Mathilda gets a (new) door
May 27th we pulled out. Boxes filled with clothes, shoes, camping equipment, books, and tools. I get no small pleasure at seeing Atget’s Visions of Paris beneath a Hilti drill and Porter Cable 6″ orbital. And, now that I look at the photo, a watercolor of the statue in front of the Pioneer Home in Sitka, Alaska – the final destination.
Not a few days earlier at the shop, watching the Green Sawyers stand around in a circle and hack with a deflated soccer ball after work – I tell you if my eyes had taken this photo it would have been blurry. That’s about all I have to say about that.
The dog, for his part, was just confused. He truly had no idea the ride he was in for. Perhaps he was having terrible flashbacks from his trip out of Indiana, from Bloomington to New Hampshire in a truck – or so the rescue told us. In any case he took his customary perch in the front seat, on the blue furniture blanket, and stared ahead, intrepid bowsprit that he is.
And off we went – not that quite easy – but more or less. Onto 676, getting a last glimpse of the city out the southern window, and then – like clockwork – hitting traffic up around the curve. Can you believe, in a city the size of Philadelphia, that both ends of 676 – where one bleeds into 76, the other 95 – at a certain point die down into one lane? Who’s brilliant stroke of city planning was that? Worthy of Baron Huassmann, I tell you.
As the case may be, we exited, and took East River Drive, which I have never regretted doing.
Honestly, looking at these photos and writing about this now, I can’t believe I documented so much. It feels kind of silly, to be honest. I mean, who really gives a shit whether I got stuck in traffic on 76 west or took the Kelly Drive? Part of my problem is reading this article in the New Yorker about this blogger who records her life on a ranch in Oklahoma. What would that be like? I mean, really making a visual record of your life for a few weeks? And why not – writing, and perhaps even taking photos with this phone which is alternately a lanyard and a life-line – functions to help translate what actually happens. Writing has helped me understand events – make heads or tails, move through them.
Soooo – the door! Strapped to the roof, almost forgotten in the Assembly Room at the Greensaw shop. Onward we pushed, with the faithful travel necklace fastened round the rearview mirror.
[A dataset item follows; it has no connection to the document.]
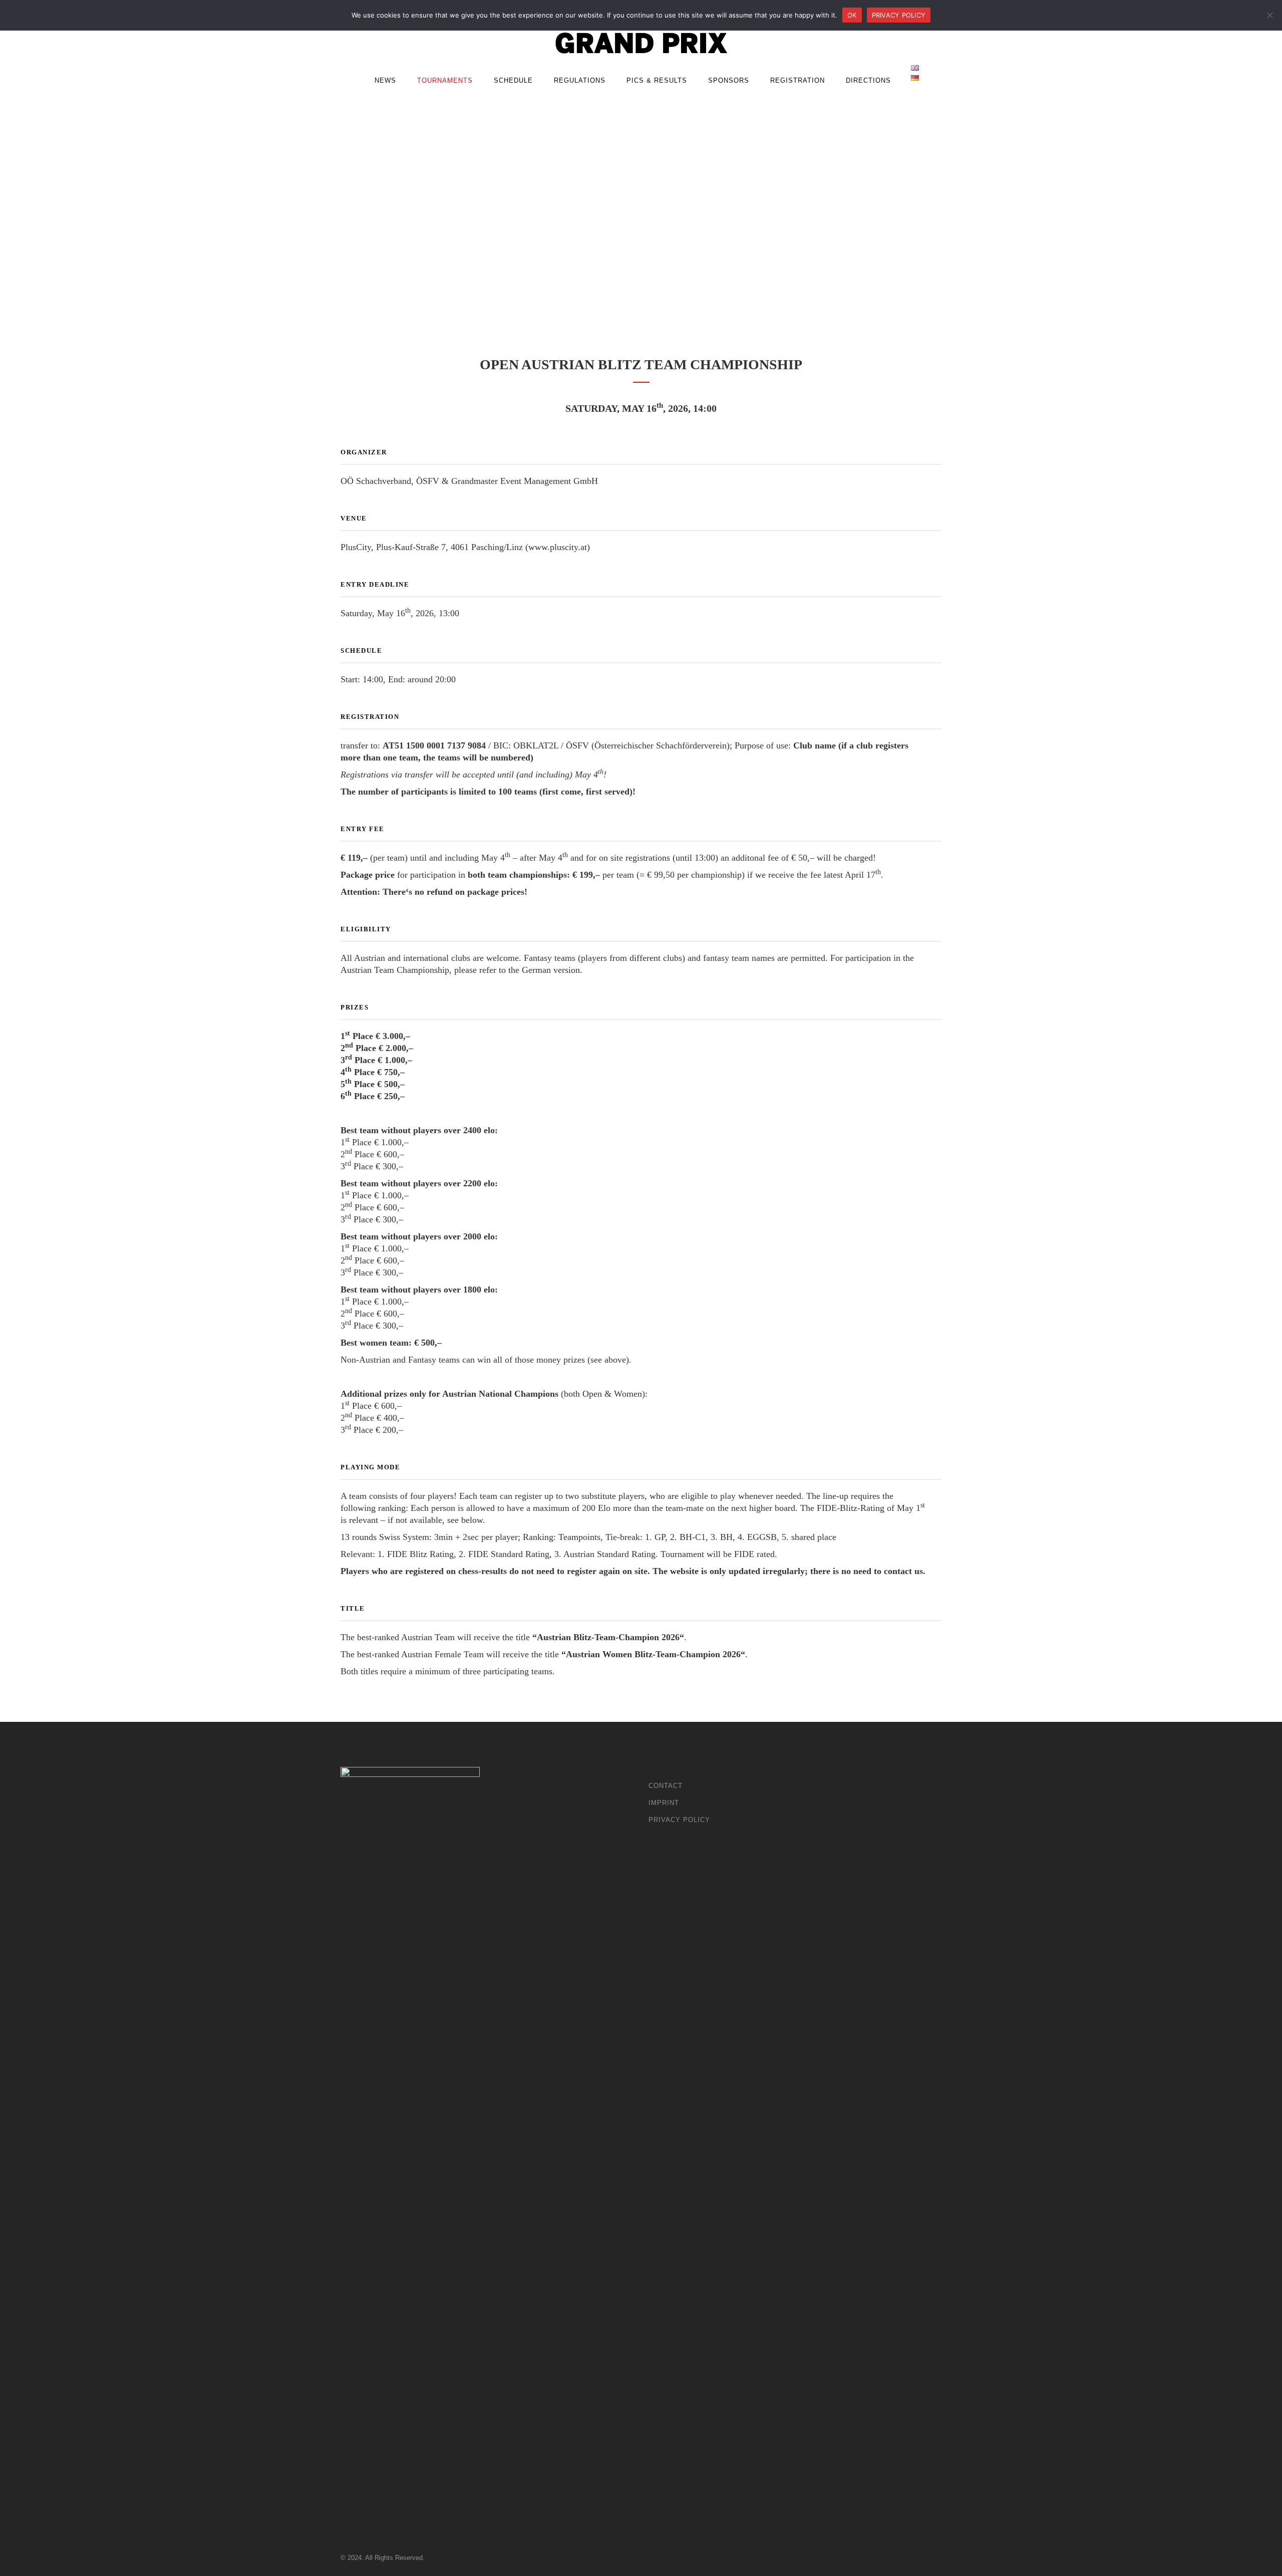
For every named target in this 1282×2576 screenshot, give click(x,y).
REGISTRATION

I should mention – near ten years earlier, in Antigua Guatemala, I purchased this necklace, braided leather and a piece of cored out bone, from an attractive older Mayan-looking woman on the square, her jewelry laid on a blanket before her. I selected this necklace. She rose to put it on me, fastened it round my neck, and said, “this will give you luck for your days.” I thanked her and began to take out money.
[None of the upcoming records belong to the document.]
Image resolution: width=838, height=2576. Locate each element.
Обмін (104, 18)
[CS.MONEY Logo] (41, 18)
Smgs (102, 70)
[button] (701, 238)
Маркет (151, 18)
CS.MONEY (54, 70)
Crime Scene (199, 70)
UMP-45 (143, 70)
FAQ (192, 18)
“But it won’t work without this.”
And she leaned forward and kissed me deeply.
Well the kiss, or the necklace, I don’t know, has kept me safe. Africa, Asia, Europe, Cuba, Central America, endless roadtrips across the states, hairy situations – I have been kept whole by its power. When I drive I put it around the mirror.
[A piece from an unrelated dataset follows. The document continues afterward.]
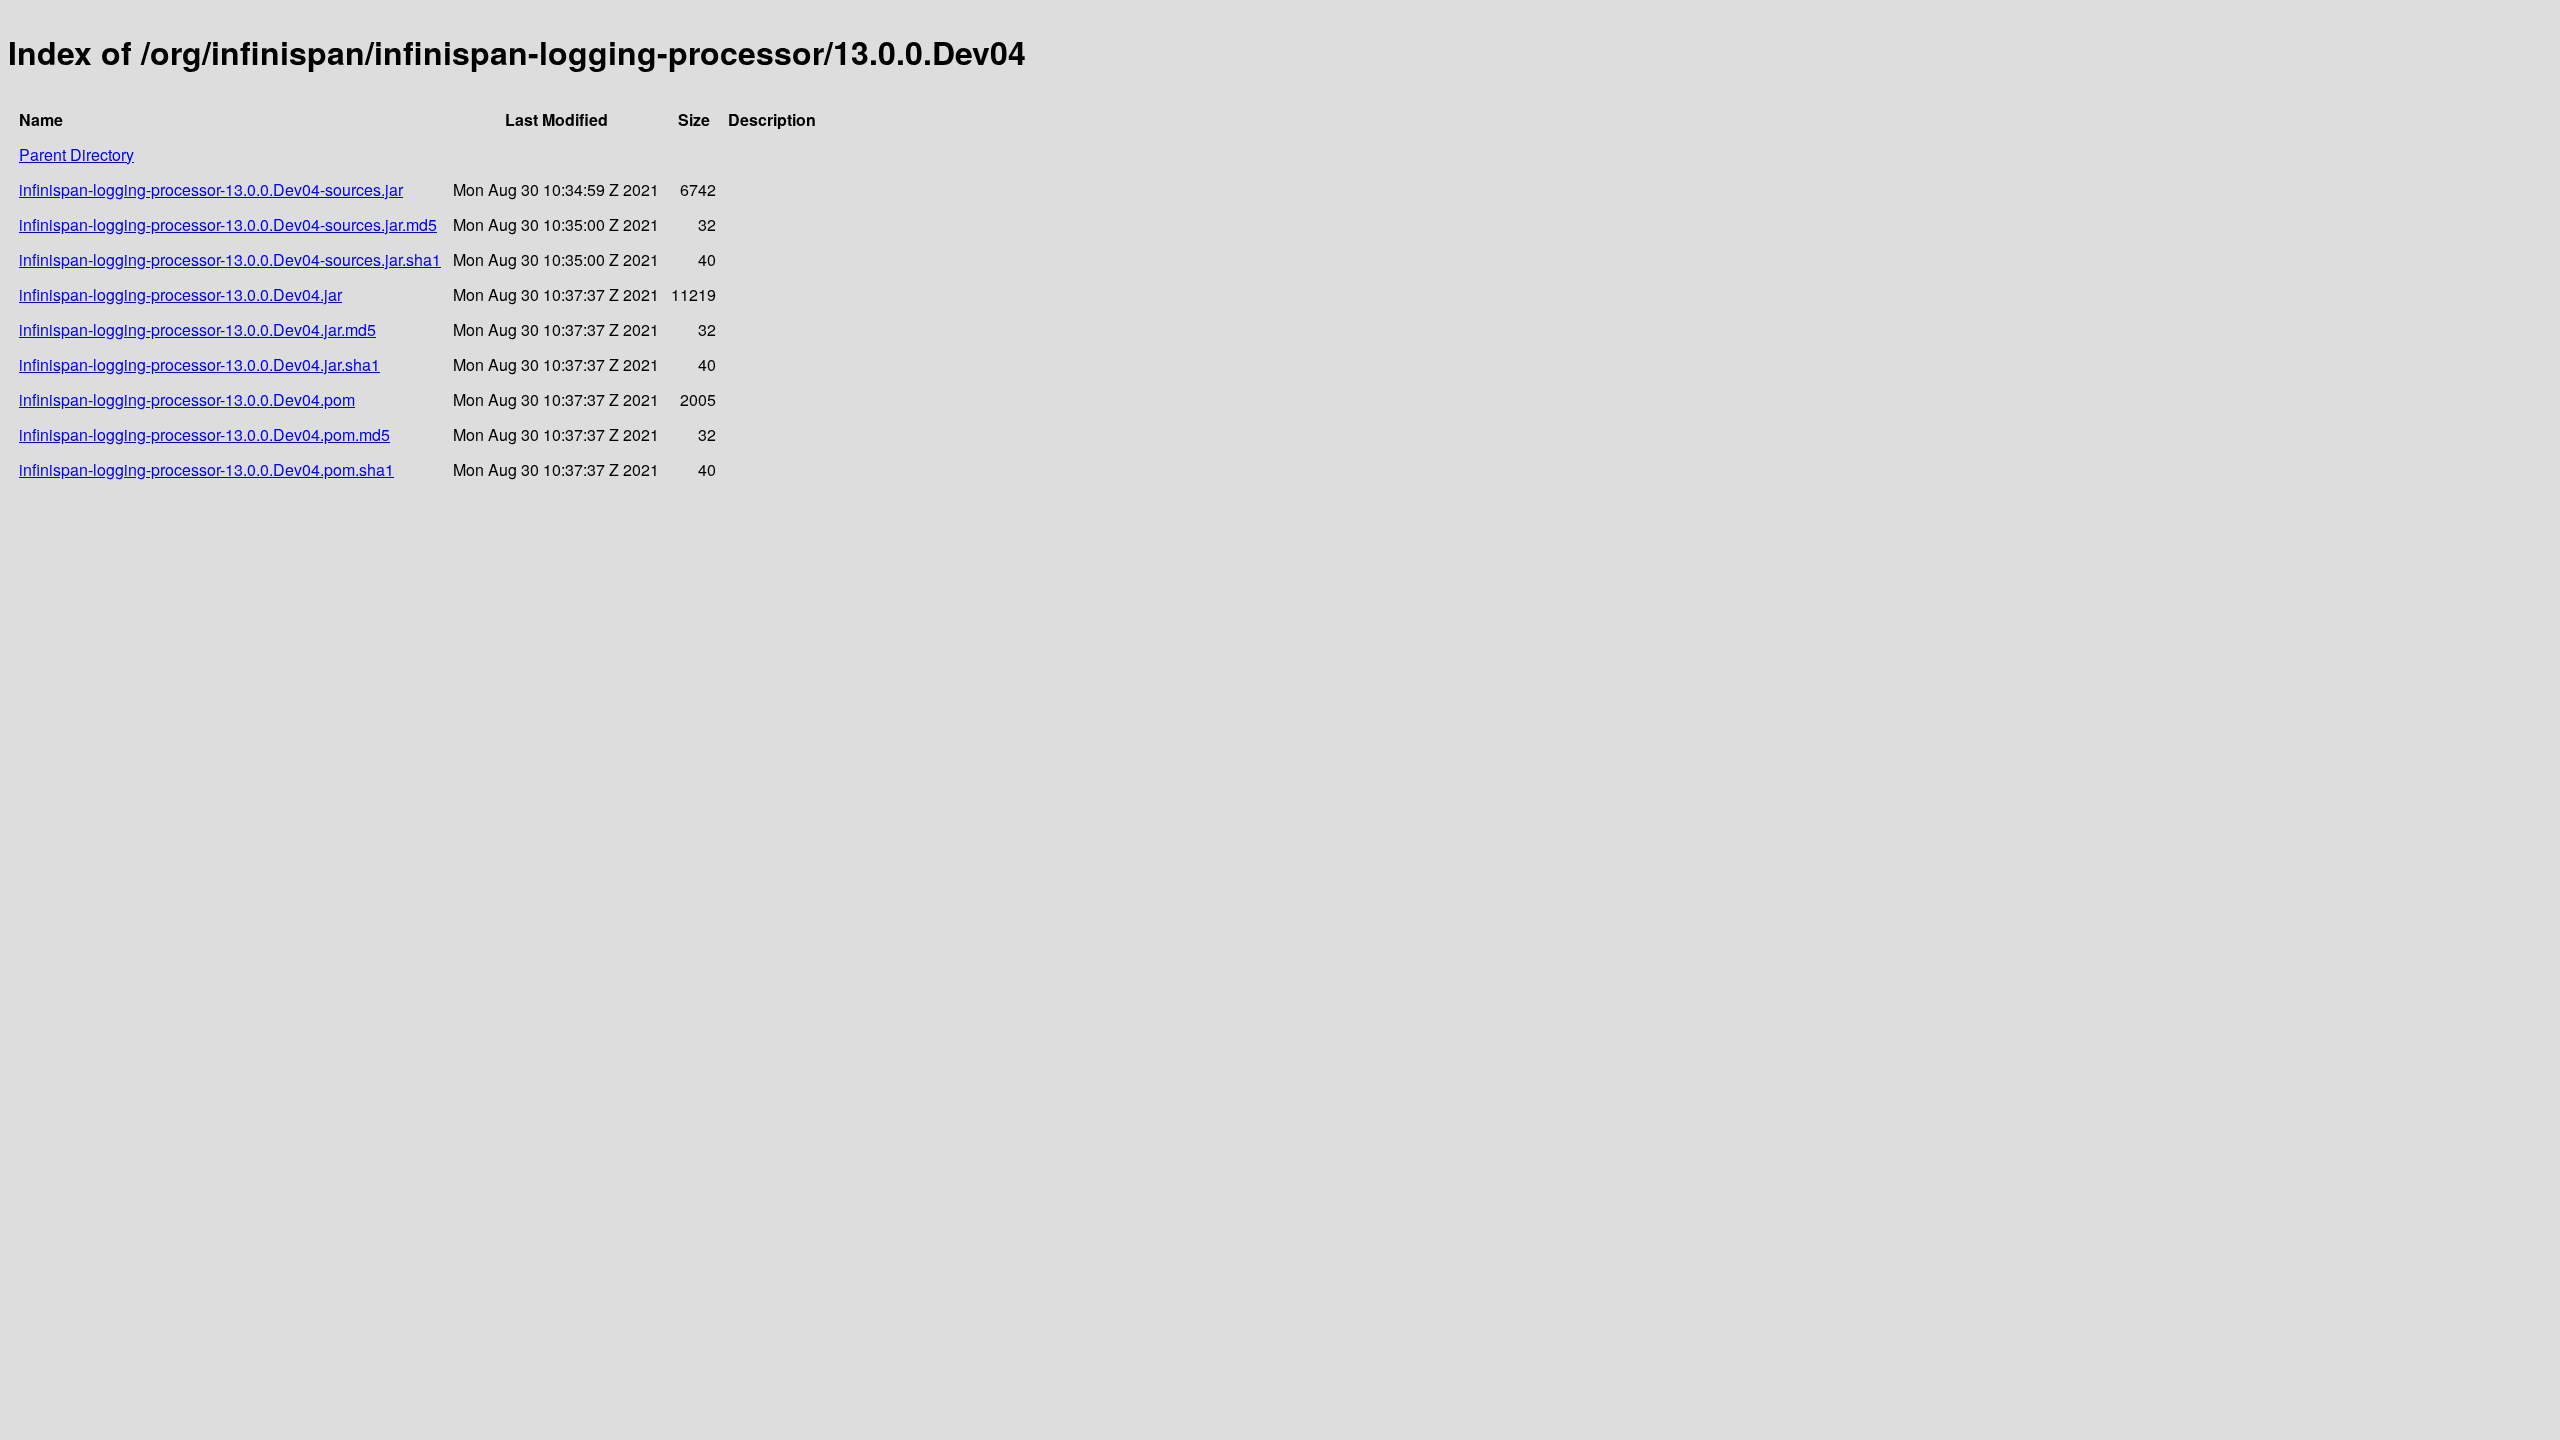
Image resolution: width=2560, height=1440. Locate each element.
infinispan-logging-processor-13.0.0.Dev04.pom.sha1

I tell ya – it protects me but didn’t do much for Mathilda on the uphills as we carved our way into the Endless Mountains. We hit awful storms and hail – she trucked forth, but struggled. Arriving later that night, I was not sanguine about her chances crossing the Rockies. But I have faith in the little tank!
But – we had a door to fasten, and a few good men ready to work. Joe and Tom were eager to have fun with Bondo and fiberglass resin, and I sure wasn’t going to stop them. Have you ever seen an editor of the Smithsonian Magazine apply Bondo? Or the head of the Peggy Browning Foundation work with fiberglass? Truly wonderful. Off came the old door, and Tom began his masterful job of grinding out rust from our “new” door, and preparing it for install, while Joe and I got dirty with fiberglass (how that shit heats up on your hands!).
Meanwhile Cal took his ease, as the Irish would say, beneath a tree.
An afternoon of sanding and fooling around with wires, getting zapped with the radio on and pulling wires from the old door – I thought there was a wasp in there or something stinging me, very confusing – and we had a new, I mean “new,” door! Got the bike rack up there, fresh with two new tires after mine getting stolen just before I left the city – the standard Philadelphia goodbye – and we were good to go.
And so the following Tuesday I headed to the Eagles Mere Post Office and sent as many books as I had boxes for onward to Sitka. The rest of my life got loaded in Mathilda, happy if a bit confused but getting used to her new as yet ungasketed door. Cal took his perch in the front seat (seen here as a truck passes), we took a quick pic before the final Tetrus arrangement of fishing vest and guitar and various other awkward objects, and hit the road up north to Canada.